Leading the Pack
AIX’s 25-year history sets it apart from competitors
Time really does fly when you’re having fun. Having worked with UNIX since 1988 (starting with SCO UNIX 3.2.2), I've been through the fall spectrum of UNIX Operating Systems. The systems I’ve worked with include Solaris and Hewlett-Packard UniX (HP-UX) and through the years I have achieved certifications in all of the major UNIX operating systems. I actually didn’t start working with AIX until 1999–when I was tasked to deploy a new business system for one of the largest legal-publishing companies in the world. While I was its Director of IT, because of money constraints and the fact that I had the UNIX experience, I took on the added role as UNIX administrator. What made the experience more pleasurable was it included my first exposure to High Availability Cluster Multi-Processing (HACMP), which is now branded as PowerHA. There’s no other high-availability product on the midrange today that can boast the maturity and robustness of PowerHA. One major reason for this is its tight integration with AIX. What is it about AIX that sets it apart from the rest of the pack from the other UNIX systems?
IBM Hardware
IBM Power Systems are tightly integrated with IBM’s UNIX: AIX. They’ve always been and always will be. IBM’s strategy has always been consistent. While other companies’ strategies have been to make their product more open-source and giving it the capability to run on more platforms, IBM has focused on optimizing Power for AIX, and this strategy clearly has worked. As the Watson–the computer that just defeated two of the strongest Jeopardy champions in history–has shown us recently, Power Systems have shown to be the most powerful in the world. In fact, the new IBM Power 795 has been shown to deliver three to four times the performance per core and more than 4 times higher system scalability than either the 128-core HP Integrity SuperDome and the 256-core Sun SPARC Enterprise M9000. The Power 795 and the Power 595 outperform the HP Superdome and Sun M9000 in a variety of benchmarks; including 126,063 SAP users on SAP’s SD 2-Tier benchmark6. The POWER6, 64-core IBM Power 595 server outperforms the 128-core HP Integrity Superdome – more performance with one half of the cores. The 595 also has 90 percent of the performance of the 256-core Sun SPARC Enterprise M9000 – 90 percent of the performance with one fourth of the cores. (See more benchmarks online.
A Roadmap
IBM consistently publishes a roadmap many years in advance as to the future plans for AIX. Why is this important? Enterprise companies that rely on their key systems need to plan appropriately for future releases and also to better understand upcoming innovations that might have relevance in their environment. See Figure 1 for today’s road map, which illustrates where it has come and where it sits today.
Marketshare
When AIX celebrated its 20th anniversary in January 2006, it appeared to have an extremely bright future in the UNIX space. IBM’s AIX had been the only UNIX that increased its market share through the years, and IBM continues to own the market space for UNIX servers. This slide illustrates the success that IBM has had over the past decade, through its myriad of innovations.
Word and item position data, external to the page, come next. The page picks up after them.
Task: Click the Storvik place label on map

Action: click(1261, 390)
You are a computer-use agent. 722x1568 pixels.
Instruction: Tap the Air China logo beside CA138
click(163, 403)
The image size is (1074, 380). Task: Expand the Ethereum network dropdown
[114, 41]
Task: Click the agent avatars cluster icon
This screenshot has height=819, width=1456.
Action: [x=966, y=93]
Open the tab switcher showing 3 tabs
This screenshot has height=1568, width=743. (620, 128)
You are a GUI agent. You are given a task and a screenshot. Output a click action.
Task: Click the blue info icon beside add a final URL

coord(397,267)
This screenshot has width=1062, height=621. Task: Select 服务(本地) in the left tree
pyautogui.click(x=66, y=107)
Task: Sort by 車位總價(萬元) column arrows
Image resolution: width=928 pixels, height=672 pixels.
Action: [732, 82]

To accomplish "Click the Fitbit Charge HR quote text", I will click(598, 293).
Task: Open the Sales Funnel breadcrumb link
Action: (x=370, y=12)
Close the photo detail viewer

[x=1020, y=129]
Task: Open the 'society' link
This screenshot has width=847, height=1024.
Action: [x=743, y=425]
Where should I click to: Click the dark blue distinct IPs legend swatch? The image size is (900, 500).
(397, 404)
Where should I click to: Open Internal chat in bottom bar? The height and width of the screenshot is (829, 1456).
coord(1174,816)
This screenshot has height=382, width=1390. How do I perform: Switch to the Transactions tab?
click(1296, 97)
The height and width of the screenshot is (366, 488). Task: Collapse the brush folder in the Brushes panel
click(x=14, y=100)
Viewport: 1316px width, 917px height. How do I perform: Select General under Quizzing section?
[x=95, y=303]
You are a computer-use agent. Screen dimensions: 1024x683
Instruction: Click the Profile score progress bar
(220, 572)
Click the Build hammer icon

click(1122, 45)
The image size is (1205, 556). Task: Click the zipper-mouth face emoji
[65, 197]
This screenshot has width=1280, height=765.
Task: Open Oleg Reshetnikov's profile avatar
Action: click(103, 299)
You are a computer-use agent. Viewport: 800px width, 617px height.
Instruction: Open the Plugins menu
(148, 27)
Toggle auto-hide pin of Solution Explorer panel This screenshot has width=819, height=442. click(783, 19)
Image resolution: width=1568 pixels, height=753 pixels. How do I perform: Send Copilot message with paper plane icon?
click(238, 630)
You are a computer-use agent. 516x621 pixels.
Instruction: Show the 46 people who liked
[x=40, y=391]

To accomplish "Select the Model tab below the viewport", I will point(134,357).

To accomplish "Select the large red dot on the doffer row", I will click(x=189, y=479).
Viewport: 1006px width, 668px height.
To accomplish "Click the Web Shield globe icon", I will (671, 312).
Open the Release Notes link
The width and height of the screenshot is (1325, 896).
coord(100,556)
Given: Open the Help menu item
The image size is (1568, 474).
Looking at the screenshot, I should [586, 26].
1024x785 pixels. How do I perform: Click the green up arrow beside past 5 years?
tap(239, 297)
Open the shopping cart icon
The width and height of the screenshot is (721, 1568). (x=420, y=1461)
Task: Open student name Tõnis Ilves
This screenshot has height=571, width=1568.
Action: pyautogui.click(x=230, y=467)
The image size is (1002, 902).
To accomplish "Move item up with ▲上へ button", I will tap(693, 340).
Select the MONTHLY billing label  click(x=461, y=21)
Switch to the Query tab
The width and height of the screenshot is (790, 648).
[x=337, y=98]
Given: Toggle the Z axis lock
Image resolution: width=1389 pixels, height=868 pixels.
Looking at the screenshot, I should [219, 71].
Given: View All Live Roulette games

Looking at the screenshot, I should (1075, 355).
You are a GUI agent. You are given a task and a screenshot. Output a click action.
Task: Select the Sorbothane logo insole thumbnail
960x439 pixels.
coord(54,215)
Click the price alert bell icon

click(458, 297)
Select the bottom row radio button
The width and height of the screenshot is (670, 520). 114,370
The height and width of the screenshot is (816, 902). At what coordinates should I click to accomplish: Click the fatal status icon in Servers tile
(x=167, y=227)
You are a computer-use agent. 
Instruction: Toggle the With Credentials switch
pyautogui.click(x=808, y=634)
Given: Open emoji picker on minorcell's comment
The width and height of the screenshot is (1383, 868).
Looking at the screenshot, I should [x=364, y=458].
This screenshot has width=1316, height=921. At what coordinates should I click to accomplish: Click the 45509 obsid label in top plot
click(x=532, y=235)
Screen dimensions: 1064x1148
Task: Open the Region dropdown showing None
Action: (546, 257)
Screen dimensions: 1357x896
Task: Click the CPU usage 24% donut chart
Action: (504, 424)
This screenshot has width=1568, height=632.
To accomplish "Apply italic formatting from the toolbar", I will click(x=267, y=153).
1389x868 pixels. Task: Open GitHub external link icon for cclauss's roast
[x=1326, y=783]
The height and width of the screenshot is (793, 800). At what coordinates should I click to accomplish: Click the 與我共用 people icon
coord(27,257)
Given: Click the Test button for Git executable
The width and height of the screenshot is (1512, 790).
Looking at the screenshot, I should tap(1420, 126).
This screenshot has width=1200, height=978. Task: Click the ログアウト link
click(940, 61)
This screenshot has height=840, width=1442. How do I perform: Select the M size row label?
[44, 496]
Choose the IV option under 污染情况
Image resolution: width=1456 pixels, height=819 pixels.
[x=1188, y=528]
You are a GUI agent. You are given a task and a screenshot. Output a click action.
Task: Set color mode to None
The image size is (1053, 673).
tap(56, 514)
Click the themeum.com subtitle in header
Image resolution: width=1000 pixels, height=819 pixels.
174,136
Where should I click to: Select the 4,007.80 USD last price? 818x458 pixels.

AIX continues to lead the pack in market share of the UNIX operating systems – particularly at the high end. How many companies do you know of that move from AIX to Solaris? Search for case studies and you won’t find any. On the other hand, there are hundreds of published case studies of customers that have moved to Power and AIX. Marketshare is important to customers, because companies don’t want to standardize on products that are failing.
Server consolidation is one of the most important infrastructure projects today. IBM’s Power Systems and AIX are built for the most demanding of server-consolidation projects. Together, they allow customers to scale up, not out, saving money on footprint, power and cooling, as well as staff required to maintain large, unruly server farms.